• **Problem to work on**: Reproduce the lines below with every instance of "computer-use agent" renamed to "screen-navigation agent" and all other text left unchanged. Leave the pictures out of your answer.

(Entries from a collection)
## start

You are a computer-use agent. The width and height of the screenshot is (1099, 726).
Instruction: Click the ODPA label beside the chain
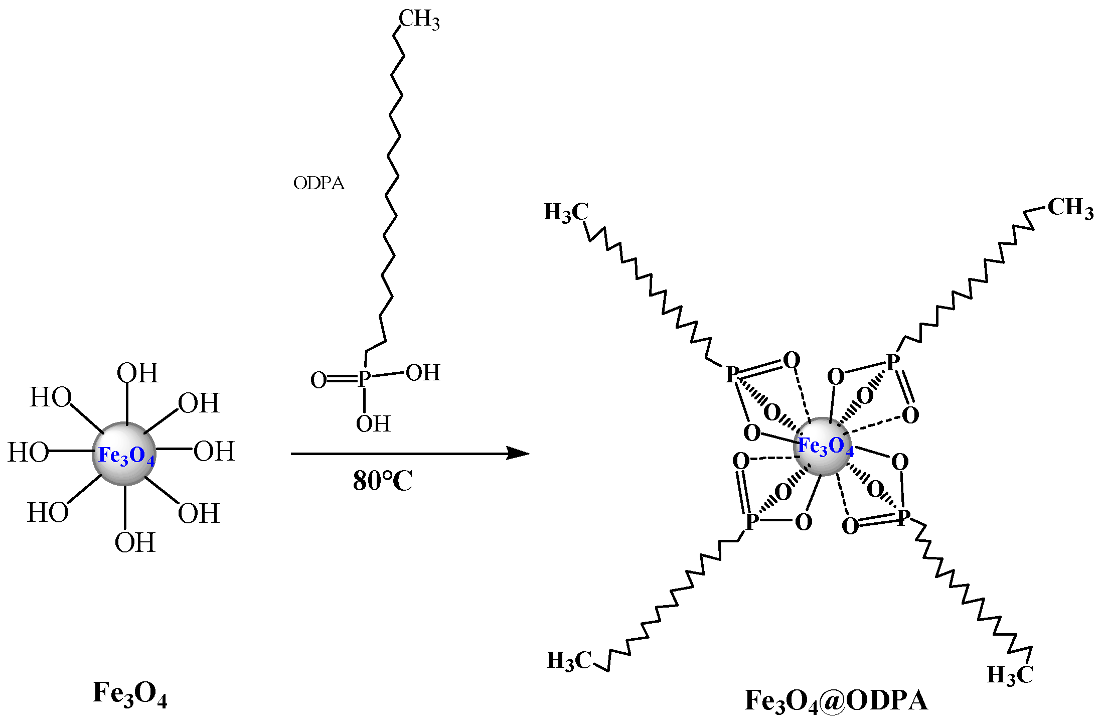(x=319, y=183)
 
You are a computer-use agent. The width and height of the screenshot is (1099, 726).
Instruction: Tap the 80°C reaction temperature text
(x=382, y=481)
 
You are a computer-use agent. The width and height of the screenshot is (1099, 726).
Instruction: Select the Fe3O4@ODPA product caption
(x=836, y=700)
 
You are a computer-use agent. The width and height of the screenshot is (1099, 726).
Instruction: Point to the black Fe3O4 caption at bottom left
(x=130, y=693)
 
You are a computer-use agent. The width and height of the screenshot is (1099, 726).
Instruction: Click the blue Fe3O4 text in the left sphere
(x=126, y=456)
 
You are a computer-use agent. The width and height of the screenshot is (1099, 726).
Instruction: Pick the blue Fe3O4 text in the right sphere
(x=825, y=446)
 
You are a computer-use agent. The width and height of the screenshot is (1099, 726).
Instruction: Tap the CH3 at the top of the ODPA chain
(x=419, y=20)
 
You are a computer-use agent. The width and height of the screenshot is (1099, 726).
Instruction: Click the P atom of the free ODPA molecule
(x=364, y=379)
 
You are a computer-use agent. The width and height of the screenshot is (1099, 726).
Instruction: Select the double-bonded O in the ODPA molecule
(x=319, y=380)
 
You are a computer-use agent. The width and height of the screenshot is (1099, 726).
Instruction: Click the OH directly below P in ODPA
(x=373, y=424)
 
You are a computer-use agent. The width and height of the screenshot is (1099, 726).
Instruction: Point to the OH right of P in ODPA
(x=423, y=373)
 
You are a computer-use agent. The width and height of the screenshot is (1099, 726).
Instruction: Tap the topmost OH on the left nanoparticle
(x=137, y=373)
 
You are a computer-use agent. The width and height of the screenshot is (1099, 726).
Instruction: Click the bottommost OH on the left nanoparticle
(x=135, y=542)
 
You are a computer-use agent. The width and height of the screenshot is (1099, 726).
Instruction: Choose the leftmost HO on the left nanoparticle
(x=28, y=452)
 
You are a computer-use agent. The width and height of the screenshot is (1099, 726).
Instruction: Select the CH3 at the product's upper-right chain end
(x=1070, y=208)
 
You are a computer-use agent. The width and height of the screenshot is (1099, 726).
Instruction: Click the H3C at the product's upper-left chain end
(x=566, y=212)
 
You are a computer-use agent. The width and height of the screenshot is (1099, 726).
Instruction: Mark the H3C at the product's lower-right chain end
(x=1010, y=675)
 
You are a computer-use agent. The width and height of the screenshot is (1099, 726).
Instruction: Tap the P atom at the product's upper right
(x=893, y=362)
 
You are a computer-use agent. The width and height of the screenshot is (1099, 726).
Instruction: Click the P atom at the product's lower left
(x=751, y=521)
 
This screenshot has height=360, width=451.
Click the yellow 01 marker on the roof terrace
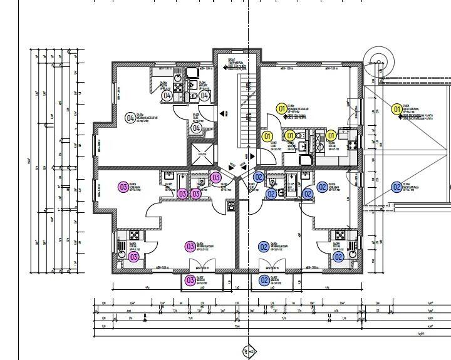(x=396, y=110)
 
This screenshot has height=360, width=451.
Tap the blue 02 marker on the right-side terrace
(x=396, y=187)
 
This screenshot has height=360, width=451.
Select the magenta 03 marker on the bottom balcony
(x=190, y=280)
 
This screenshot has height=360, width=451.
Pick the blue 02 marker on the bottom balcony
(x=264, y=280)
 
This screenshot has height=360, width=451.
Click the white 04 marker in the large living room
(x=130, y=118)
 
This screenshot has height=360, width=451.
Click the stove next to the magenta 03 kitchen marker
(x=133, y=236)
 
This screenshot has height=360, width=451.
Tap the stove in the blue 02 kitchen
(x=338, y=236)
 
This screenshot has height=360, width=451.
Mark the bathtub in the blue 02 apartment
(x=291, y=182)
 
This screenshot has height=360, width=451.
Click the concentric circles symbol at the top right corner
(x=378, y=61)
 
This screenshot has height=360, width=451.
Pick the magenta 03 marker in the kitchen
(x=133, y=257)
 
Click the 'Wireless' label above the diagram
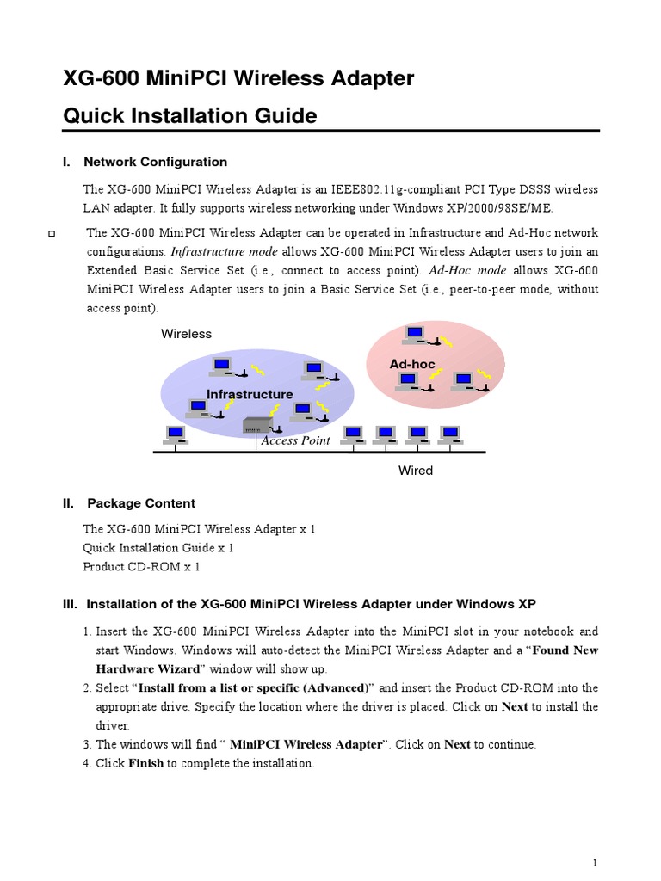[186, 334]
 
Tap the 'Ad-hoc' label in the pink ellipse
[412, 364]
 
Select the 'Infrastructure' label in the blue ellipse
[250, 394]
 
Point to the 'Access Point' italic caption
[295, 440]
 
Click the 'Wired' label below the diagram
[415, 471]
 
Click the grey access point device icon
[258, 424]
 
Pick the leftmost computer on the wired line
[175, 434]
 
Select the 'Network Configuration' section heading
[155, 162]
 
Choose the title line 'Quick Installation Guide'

## end

• **Output of the task**:
You are a screen-navigation agent. The width and height of the screenshot is (1099, 726).
Instruction: Click the ODPA label beside the chain
(x=319, y=183)
 
You are a screen-navigation agent. The width and height of the screenshot is (1099, 726).
Instruction: Tap the 80°C reaction temperature text
(x=382, y=481)
 
You are a screen-navigation agent. The width and height of the screenshot is (1099, 726).
Instruction: Select the Fe3O4@ODPA product caption
(x=836, y=700)
 
You are a screen-navigation agent. The width and height of the screenshot is (1099, 726).
Instruction: Point to the black Fe3O4 caption at bottom left
(x=130, y=693)
 
You are a screen-navigation agent. The width and height of the screenshot is (1099, 726).
Instruction: Click the blue Fe3O4 text in the left sphere
(x=126, y=456)
 
You are a screen-navigation agent. The width and height of the screenshot is (1099, 726).
Instruction: Pick the blue Fe3O4 text in the right sphere
(x=825, y=446)
 
You are a screen-navigation agent. The width and height of the screenshot is (1099, 726).
Instruction: Tap the CH3 at the top of the ODPA chain
(x=419, y=20)
 
You are a screen-navigation agent. The width and height of the screenshot is (1099, 726).
Instruction: Click the P atom of the free ODPA molecule
(x=364, y=379)
 
You are a screen-navigation agent. The width and height of the screenshot is (1099, 726).
Instruction: Select the double-bonded O in the ODPA molecule
(x=319, y=380)
 
You are a screen-navigation agent. The width and height of the screenshot is (1099, 726).
Instruction: Click the OH directly below P in ODPA
(x=373, y=424)
 
You are a screen-navigation agent. The width and height of the screenshot is (1099, 726).
Instruction: Point to the OH right of P in ODPA
(x=423, y=373)
 
You are a screen-navigation agent. The width and height of the screenshot is (1099, 726).
Instruction: Tap the topmost OH on the left nanoparticle
(x=137, y=373)
 
You are a screen-navigation agent. The width and height of the screenshot is (1099, 726).
Instruction: Click the bottommost OH on the left nanoparticle
(x=135, y=542)
 
You are a screen-navigation agent. The width and height of the screenshot is (1099, 726).
Instruction: Choose the leftmost HO on the left nanoparticle
(x=28, y=452)
 
You are a screen-navigation agent. The width and height of the screenshot is (1099, 726).
Instruction: Select the CH3 at the product's upper-right chain end
(x=1070, y=208)
 
You are a screen-navigation agent. The width and height of the screenshot is (1099, 726).
Instruction: Click the H3C at the product's upper-left chain end
(x=566, y=212)
 
You are a screen-navigation agent. The width and height of the screenshot is (1099, 726).
Instruction: Mark the H3C at the product's lower-right chain end
(x=1010, y=675)
 
You are a screen-navigation agent. The width and height of the screenshot is (1099, 726).
Instruction: Tap the P atom at the product's upper right
(x=893, y=362)
 
You are a screen-navigation agent. The width and height of the screenshot is (1099, 726).
Instruction: Click the P atom at the product's lower left
(x=751, y=521)
 
This screenshot has height=360, width=451.
Click the yellow 01 marker on the roof terrace
(x=396, y=110)
 
This screenshot has height=360, width=451.
Tap the blue 02 marker on the right-side terrace
(x=396, y=187)
 
This screenshot has height=360, width=451.
Select the magenta 03 marker on the bottom balcony
(x=190, y=280)
 
This screenshot has height=360, width=451.
Pick the blue 02 marker on the bottom balcony
(x=264, y=280)
 
This screenshot has height=360, width=451.
Click the white 04 marker in the large living room
(x=130, y=118)
 
This screenshot has height=360, width=451.
Click the stove next to the magenta 03 kitchen marker
(x=133, y=236)
 
This screenshot has height=360, width=451.
Tap the stove in the blue 02 kitchen
(x=338, y=236)
 
This screenshot has height=360, width=451.
Mark the bathtub in the blue 02 apartment
(x=291, y=182)
 
This screenshot has height=360, width=451.
Click the concentric circles symbol at the top right corner
(x=378, y=61)
 
This screenshot has height=360, width=451.
Pick the magenta 03 marker in the kitchen
(x=133, y=257)
 
Click the 'Wireless' label above the diagram
[186, 334]
 
Tap the 'Ad-hoc' label in the pink ellipse
[412, 364]
 
Select the 'Infrastructure' label in the blue ellipse
[250, 394]
 
Point to the 'Access Point' italic caption
[295, 440]
 
Click the 'Wired' label below the diagram
[415, 471]
 
Click the grey access point device icon
[258, 424]
 
Pick the leftmost computer on the wired line
[175, 434]
 
Select the 'Network Configuration' section heading
[155, 162]
 
Choose the title line 'Quick Installation Guide'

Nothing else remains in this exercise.